MV
8 min readDec 3, 2020

How Language discovered itself — ML techniques in NLP

Way back in history, when neural nets became common, there was the neural network language model, based on basic neural networks. These failed, however, due to the curse of dimensionality. The challenge with language is that it is rarely repetitive, and the same information can be portrayed in myriad ways — structure and syntax matter. It is impossible to use traditional neural nets since they can’t learn long-distance dependencies over multiple words. To work around this, n-gram word sequences began to be analysed.

Then-gram sequence came to follow the math as below

The probability of a sequence of words can be obtained from the probability of each word given the context of words preceding it, using Bayes’ theorem

P(w1,w2,…,wt−1,wt)=P(w1)P(w2|w1)P(w3|w1,w2)…P(wt|w1,w2,…wt−1).

Probabilistic language models approximate P(wt|w1,w2,…wt−1) using a fixed context of size n−1 , i.e. using P(wt|wt−n+1,…wt−1) , as in n-grams.

However, the traditional n-grams did not solve the problem of having deep memory or retaining a summary of underlying context. This led to series of NN’s, called Recurrent neural networks (RNNs), a kind of architecture which can remember things over time.

RNN

The RNN learns a representation of context that summarizes the past word sequence in a way that preserves information predictive of the future. This learned summarization would keep higher-level abstract summaries of more remote text, and a more detailed summary of very recent words.

Compare the RNN structure on the right to the neural net on the left. The connections between the hidden units allow the RNN to carry over a memory.

We can think of an RNN as a dynamic system with one (or multiple) sets of hidden units which feed into themselves.
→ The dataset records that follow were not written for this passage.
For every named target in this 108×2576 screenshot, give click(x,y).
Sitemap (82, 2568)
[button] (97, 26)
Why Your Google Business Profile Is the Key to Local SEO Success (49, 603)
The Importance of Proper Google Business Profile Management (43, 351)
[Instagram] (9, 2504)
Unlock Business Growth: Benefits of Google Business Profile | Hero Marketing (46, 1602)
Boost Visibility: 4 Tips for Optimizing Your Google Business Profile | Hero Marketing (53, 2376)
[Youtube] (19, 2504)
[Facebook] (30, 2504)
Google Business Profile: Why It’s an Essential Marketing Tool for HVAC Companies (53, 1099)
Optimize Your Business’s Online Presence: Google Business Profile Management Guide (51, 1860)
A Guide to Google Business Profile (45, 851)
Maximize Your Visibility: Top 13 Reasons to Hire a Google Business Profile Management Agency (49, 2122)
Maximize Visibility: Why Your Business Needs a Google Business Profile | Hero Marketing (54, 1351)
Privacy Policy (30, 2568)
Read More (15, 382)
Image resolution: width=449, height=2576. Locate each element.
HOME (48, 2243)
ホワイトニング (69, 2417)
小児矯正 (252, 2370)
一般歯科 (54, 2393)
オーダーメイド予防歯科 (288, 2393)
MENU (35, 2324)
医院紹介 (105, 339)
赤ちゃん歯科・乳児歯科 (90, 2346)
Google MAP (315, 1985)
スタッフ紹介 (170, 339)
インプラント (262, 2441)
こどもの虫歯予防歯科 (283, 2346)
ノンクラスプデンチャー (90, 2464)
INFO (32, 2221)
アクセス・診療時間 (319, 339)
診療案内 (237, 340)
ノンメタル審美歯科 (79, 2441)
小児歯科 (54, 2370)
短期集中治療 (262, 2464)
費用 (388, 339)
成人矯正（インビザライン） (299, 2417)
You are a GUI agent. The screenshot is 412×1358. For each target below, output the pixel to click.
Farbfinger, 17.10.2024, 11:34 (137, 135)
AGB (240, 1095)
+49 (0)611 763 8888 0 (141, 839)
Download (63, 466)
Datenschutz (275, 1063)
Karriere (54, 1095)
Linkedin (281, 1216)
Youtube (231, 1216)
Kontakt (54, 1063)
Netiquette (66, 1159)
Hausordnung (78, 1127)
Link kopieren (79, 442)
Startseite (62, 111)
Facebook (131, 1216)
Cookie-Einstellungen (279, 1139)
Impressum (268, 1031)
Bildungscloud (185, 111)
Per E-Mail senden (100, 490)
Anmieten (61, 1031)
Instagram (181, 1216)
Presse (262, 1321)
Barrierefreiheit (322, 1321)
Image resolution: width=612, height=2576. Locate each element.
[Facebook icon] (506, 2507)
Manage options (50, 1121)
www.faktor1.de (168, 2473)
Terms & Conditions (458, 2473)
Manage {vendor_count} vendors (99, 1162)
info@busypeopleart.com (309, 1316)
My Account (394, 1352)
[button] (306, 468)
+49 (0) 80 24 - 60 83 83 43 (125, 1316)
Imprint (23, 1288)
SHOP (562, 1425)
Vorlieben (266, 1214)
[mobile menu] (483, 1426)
The network’s graph would then have self-loops. We train the RNN by UNROLLING the RNN’s graph by explicitly representing the units at all time steps. The weights and biases are shared between all time steps. In other architectures of the RNN, weights and biases may be calculated differently.

In an RNN language model, each word is represented as an indicator vector, The model predicts a distribution, and we can train it with cross-entropy loss, typically with forward and backpropagation algos as usual. This model can learn long-distance dependencies. When we generate from the model (i.e. compute samples from its distribution over sentences), the outputs feed back in to the network as inputs.

A teacher forcing is an effective strategy for training recurrent neural networks — in this case, model (actual or expected) output from a prior time step (Yt-1)is taken as an input in the next time step X(t).

A practical issue during the training of RNN is the vanishing or exploding gradient issue. For an example, say a typical sentence length is 20 words. This means there’s a gap of 20 time steps between the time the RNN sees a relevant word and when it needs the word. The derivatives need to travel over this entire pathway, leading to signal attenuation or explosion. (see example below)

vanishing or exploding gradients

There are some ways to work around this —

  1. by gradient clipping (clip gradients over a certain range — gradients are biased, but they don’t blow up)
  2. ReLU activation function. The hidden units are a kind of memory. Therefore, their default behavior should be to keep their previous value — meaning the function at each time step should be close to the identity function. A non linear activation function will move the value away from the identity value. A ReLU activation, initialising all the weight matrices to the identity matrix, will solve this by range-binding the values.
  3. reverse the input sequence. This way, there’s only one time step between the first word of the input and the first word of the output. The network can first learn short-term dependencies between early words in the sentence, and then long-term dependencies between later words.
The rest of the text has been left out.